Records from a data collection:
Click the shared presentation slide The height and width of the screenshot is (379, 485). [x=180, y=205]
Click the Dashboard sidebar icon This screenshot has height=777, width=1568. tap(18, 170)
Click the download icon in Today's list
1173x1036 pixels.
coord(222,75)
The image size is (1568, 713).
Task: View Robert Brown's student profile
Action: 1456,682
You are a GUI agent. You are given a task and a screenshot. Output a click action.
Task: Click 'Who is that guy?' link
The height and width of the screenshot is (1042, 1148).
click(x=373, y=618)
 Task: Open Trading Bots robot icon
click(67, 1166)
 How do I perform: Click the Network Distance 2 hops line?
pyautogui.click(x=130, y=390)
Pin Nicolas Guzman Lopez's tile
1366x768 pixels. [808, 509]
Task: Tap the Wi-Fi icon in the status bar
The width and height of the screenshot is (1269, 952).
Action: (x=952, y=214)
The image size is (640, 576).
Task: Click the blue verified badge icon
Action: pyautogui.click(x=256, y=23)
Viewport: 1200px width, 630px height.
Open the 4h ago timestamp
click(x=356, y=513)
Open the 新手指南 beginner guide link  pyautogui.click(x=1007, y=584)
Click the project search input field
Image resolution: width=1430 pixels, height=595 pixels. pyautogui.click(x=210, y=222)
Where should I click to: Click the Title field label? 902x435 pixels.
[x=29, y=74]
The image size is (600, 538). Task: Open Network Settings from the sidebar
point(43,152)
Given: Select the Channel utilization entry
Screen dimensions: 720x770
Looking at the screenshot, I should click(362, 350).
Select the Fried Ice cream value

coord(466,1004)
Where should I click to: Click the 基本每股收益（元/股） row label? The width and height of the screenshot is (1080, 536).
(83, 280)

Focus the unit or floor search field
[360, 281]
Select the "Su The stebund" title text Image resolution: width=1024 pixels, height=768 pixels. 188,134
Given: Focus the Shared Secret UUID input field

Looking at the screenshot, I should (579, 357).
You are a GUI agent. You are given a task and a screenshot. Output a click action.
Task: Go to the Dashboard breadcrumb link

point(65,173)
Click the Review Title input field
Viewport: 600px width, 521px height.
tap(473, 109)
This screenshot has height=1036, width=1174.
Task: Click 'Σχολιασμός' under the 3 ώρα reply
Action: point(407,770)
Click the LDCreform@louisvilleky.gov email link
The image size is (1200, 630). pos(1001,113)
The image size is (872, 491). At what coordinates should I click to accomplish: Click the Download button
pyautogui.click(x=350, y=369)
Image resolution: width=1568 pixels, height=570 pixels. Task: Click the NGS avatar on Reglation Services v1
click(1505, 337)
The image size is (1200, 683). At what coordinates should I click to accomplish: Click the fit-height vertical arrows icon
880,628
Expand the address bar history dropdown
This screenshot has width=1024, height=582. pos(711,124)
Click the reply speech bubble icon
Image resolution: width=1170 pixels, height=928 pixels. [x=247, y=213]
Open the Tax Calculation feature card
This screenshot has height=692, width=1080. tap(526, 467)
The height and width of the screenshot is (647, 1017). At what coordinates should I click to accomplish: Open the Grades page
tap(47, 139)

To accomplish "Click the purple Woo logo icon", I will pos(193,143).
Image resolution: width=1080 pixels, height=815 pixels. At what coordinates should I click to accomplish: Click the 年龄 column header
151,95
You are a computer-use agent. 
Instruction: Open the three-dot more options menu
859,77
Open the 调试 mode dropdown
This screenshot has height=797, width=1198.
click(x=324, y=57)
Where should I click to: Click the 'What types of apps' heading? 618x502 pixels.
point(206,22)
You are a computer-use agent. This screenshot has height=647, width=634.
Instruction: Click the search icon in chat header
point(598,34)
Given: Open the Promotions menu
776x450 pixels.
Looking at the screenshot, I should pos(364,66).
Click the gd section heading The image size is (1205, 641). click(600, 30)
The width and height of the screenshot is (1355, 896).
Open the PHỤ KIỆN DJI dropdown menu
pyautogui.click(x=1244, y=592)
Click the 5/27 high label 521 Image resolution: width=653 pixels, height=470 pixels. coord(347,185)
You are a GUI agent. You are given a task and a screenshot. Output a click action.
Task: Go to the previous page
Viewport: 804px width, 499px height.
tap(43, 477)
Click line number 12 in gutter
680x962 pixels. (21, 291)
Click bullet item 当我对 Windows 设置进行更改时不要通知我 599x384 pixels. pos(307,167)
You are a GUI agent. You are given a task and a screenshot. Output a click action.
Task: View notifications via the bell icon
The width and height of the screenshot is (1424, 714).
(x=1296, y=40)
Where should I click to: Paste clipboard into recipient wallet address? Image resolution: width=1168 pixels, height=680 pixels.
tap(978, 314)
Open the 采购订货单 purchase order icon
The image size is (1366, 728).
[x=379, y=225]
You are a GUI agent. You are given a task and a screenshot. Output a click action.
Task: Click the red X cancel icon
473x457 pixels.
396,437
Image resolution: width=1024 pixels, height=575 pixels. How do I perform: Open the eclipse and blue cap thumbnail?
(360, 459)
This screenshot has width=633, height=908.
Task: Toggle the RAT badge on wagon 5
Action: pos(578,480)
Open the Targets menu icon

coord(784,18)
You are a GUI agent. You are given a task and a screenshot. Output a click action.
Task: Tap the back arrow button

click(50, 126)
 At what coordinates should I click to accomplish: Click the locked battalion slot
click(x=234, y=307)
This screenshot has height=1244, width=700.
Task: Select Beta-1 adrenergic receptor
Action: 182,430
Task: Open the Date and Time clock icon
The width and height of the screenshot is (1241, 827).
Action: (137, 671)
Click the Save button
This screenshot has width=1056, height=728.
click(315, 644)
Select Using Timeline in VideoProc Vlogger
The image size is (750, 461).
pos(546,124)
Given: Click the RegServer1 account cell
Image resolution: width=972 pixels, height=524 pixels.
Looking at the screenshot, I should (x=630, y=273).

What needs to be done: For this exercise, repeat the data above exactly.

Finished task:
Click the shared presentation slide The height and width of the screenshot is (379, 485). [x=180, y=205]
Click the Dashboard sidebar icon This screenshot has height=777, width=1568. tap(18, 170)
Click the download icon in Today's list
1173x1036 pixels.
coord(222,75)
The image size is (1568, 713).
Task: View Robert Brown's student profile
Action: 1456,682
You are a GUI agent. You are given a task and a screenshot. Output a click action.
Task: Click 'Who is that guy?' link
The height and width of the screenshot is (1042, 1148).
click(x=373, y=618)
 Task: Open Trading Bots robot icon
click(67, 1166)
 How do I perform: Click the Network Distance 2 hops line?
pyautogui.click(x=130, y=390)
Pin Nicolas Guzman Lopez's tile
1366x768 pixels. [808, 509]
Task: Tap the Wi-Fi icon in the status bar
The width and height of the screenshot is (1269, 952).
Action: (x=952, y=214)
The image size is (640, 576).
Task: Click the blue verified badge icon
Action: pyautogui.click(x=256, y=23)
Viewport: 1200px width, 630px height.
Open the 4h ago timestamp
click(x=356, y=513)
Open the 新手指南 beginner guide link  pyautogui.click(x=1007, y=584)
Click the project search input field
Image resolution: width=1430 pixels, height=595 pixels. pyautogui.click(x=210, y=222)
Where should I click to: Click the Title field label? 902x435 pixels.
[x=29, y=74]
The image size is (600, 538). Task: Open Network Settings from the sidebar
point(43,152)
Given: Select the Channel utilization entry
Screen dimensions: 720x770
Looking at the screenshot, I should click(362, 350).
Select the Fried Ice cream value

coord(466,1004)
Where should I click to: Click the 基本每股收益（元/股） row label? The width and height of the screenshot is (1080, 536).
(83, 280)

Focus the unit or floor search field
[360, 281]
Select the "Su The stebund" title text Image resolution: width=1024 pixels, height=768 pixels. 188,134
Given: Focus the Shared Secret UUID input field

Looking at the screenshot, I should (579, 357).
You are a GUI agent. You are given a task and a screenshot. Output a click action.
Task: Go to the Dashboard breadcrumb link

point(65,173)
Click the Review Title input field
Viewport: 600px width, 521px height.
tap(473, 109)
This screenshot has height=1036, width=1174.
Task: Click 'Σχολιασμός' under the 3 ώρα reply
Action: point(407,770)
Click the LDCreform@louisvilleky.gov email link
The image size is (1200, 630). pos(1001,113)
The image size is (872, 491). At what coordinates should I click to accomplish: Click the Download button
pyautogui.click(x=350, y=369)
Image resolution: width=1568 pixels, height=570 pixels. Task: Click the NGS avatar on Reglation Services v1
click(1505, 337)
The image size is (1200, 683). At what coordinates should I click to accomplish: Click the fit-height vertical arrows icon
880,628
Expand the address bar history dropdown
This screenshot has width=1024, height=582. pos(711,124)
Click the reply speech bubble icon
Image resolution: width=1170 pixels, height=928 pixels. [x=247, y=213]
Open the Tax Calculation feature card
This screenshot has height=692, width=1080. tap(526, 467)
The height and width of the screenshot is (647, 1017). At what coordinates should I click to accomplish: Open the Grades page
tap(47, 139)

To accomplish "Click the purple Woo logo icon", I will pos(193,143).
Image resolution: width=1080 pixels, height=815 pixels. At what coordinates should I click to accomplish: Click the 年龄 column header
151,95
You are a computer-use agent. 
Instruction: Open the three-dot more options menu
859,77
Open the 调试 mode dropdown
This screenshot has height=797, width=1198.
click(x=324, y=57)
Where should I click to: Click the 'What types of apps' heading? 618x502 pixels.
point(206,22)
You are a computer-use agent. This screenshot has height=647, width=634.
Instruction: Click the search icon in chat header
point(598,34)
Given: Open the Promotions menu
776x450 pixels.
Looking at the screenshot, I should pos(364,66).
Click the gd section heading The image size is (1205, 641). click(600, 30)
The width and height of the screenshot is (1355, 896).
Open the PHỤ KIỆN DJI dropdown menu
pyautogui.click(x=1244, y=592)
Click the 5/27 high label 521 Image resolution: width=653 pixels, height=470 pixels. coord(347,185)
You are a GUI agent. You are given a task and a screenshot. Output a click action.
Task: Go to the previous page
Viewport: 804px width, 499px height.
tap(43, 477)
Click line number 12 in gutter
680x962 pixels. (21, 291)
Click bullet item 当我对 Windows 设置进行更改时不要通知我 599x384 pixels. pos(307,167)
You are a GUI agent. You are given a task and a screenshot. Output a click action.
Task: View notifications via the bell icon
The width and height of the screenshot is (1424, 714).
(x=1296, y=40)
Where should I click to: Paste clipboard into recipient wallet address? Image resolution: width=1168 pixels, height=680 pixels.
tap(978, 314)
Open the 采购订货单 purchase order icon
The image size is (1366, 728).
[x=379, y=225]
You are a GUI agent. You are given a task and a screenshot. Output a click action.
Task: Click the red X cancel icon
473x457 pixels.
396,437
Image resolution: width=1024 pixels, height=575 pixels. How do I perform: Open the eclipse and blue cap thumbnail?
(360, 459)
This screenshot has width=633, height=908.
Task: Toggle the RAT badge on wagon 5
Action: pos(578,480)
Open the Targets menu icon

coord(784,18)
You are a GUI agent. You are given a task and a screenshot. Output a click action.
Task: Tap the back arrow button

click(50, 126)
 At what coordinates should I click to accomplish: Click the locked battalion slot
click(x=234, y=307)
This screenshot has height=1244, width=700.
Task: Select Beta-1 adrenergic receptor
Action: 182,430
Task: Open the Date and Time clock icon
The width and height of the screenshot is (1241, 827).
Action: (137, 671)
Click the Save button
This screenshot has width=1056, height=728.
click(315, 644)
Select Using Timeline in VideoProc Vlogger
The image size is (750, 461).
pos(546,124)
Given: Click the RegServer1 account cell
Image resolution: width=972 pixels, height=524 pixels.
Looking at the screenshot, I should (x=630, y=273).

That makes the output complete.